Though technology is a powerful equalizing force, if money is involved, someone always stands to profit. Similarly, it is possible that technological solutions could mitigate catastrophic risks such as climate change, which would have a profound impact upon future global standards of living. A study of 120 countries between 19 found that a 10% increase in access to broadband could increase GDP by up to 1.3%, and these technologies are ever-easier to employ and distribute. Yet many technologies can be radical social equalizers despite their effect on wealth concentration, due to their accessibility and wide adoption. This is because owners of large fortunes and creators of intellectual property reap the largest financial returns, even as new technology increases standards of living.

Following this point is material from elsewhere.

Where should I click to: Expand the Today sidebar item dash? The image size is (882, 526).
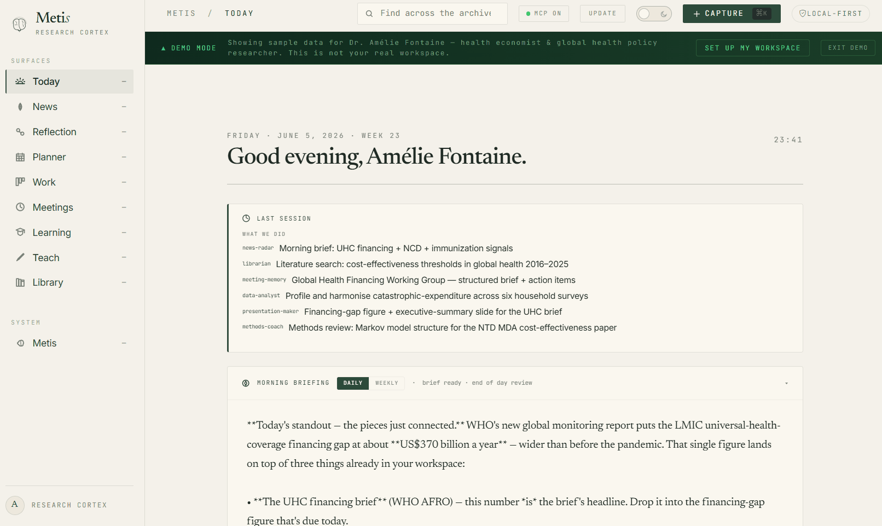[x=124, y=82]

This wealth gap persists both despite and because of technological progress: economic surplus driven by increased technological capabilities concentrates wealth at the top rungs of society. Global wealth is increasingly concentrated, with 1% of the world’s population controlling approximately 46% of all wealth. Though technological progress provides industrialized nations with near-universal increases in standards of living, it also brings side effects such as labor shortages, increasing wealth inequality, and artificial scarcity. In the wake of the Industrial Revolution, the increasing complexity driven by globalization, bureaucracy, and automation has given rise to an economic system in which theories such as Moore’s Law no longer scale. This view does not fully capture the complex and highly evolved relationship between technology, society, and economics. Many commercial technologies have indeed followed this pattern of improvement but technocapitalists extrapolate this process of exponential, technology-driven progress further to encompass all parts of society, not just technological progress. This idea is often generalized to mean that technological advancement occurs at an exponential rate, with accompanying exponential decreases in costs. To explain their beliefs, technocapitalists will often point to Moore’s Law, which states that the number of transistors on a microchip should double every two years. This ideology is unsurprisingly most common among those who work in the technology and venture capital industries, particularly in Silicon Valley but also in secondary tech hubs like Seattle or Austin. This worldview has found no greater proponent in recent years than the investor Marc Andreessen, who, for example, wrote an essay crediting the technology industry with “saving the world” during the COVID-19 pandemic, going so far as to predict that the introduction of remote work through Zoom, Slack, and other apps was “a permanent civilizational shift.” Furthermore, they believe that technological innovation is necessarily created by private enterprise, and in particular through the institution of the startup, funded by private venture capital funds. Adherents of this ideology believe, consciously or not, that it is technology that determines the shape of social life and the fate of civilizations-rather than the actions of individual humans, coordinated groups, cultural trends, or structural forces.
#Naive optimism driver
Though technological progress provides industrialized nations with near-universal increases in standards of living, it also brings side effects such as labor shortages, increasing wealth inequality, and artificial scarcity.Ī central premise of technocapitalism is that technological innovation is the fundamental driver of history. Society will need to impose some direction. But for all the hype and optimism about the future that technocapitalism has generated, history shows us that more technology is not always the solution to technological problems, nor are market forces always the best way to address deeper societal crises. Business leaders, investors, and government policymakers are increasingly influenced by the fundamental ideas of this ideology, shaping the structure of our economy. Springing up on the West Coast of the United States and spreading throughout the developed world, we might call this ideology “technocapitalism.” Over the last two decades, technocapitalism has attracted trillions of dollars of capital, animated by a fervent belief in inevitable progress driven by information technology.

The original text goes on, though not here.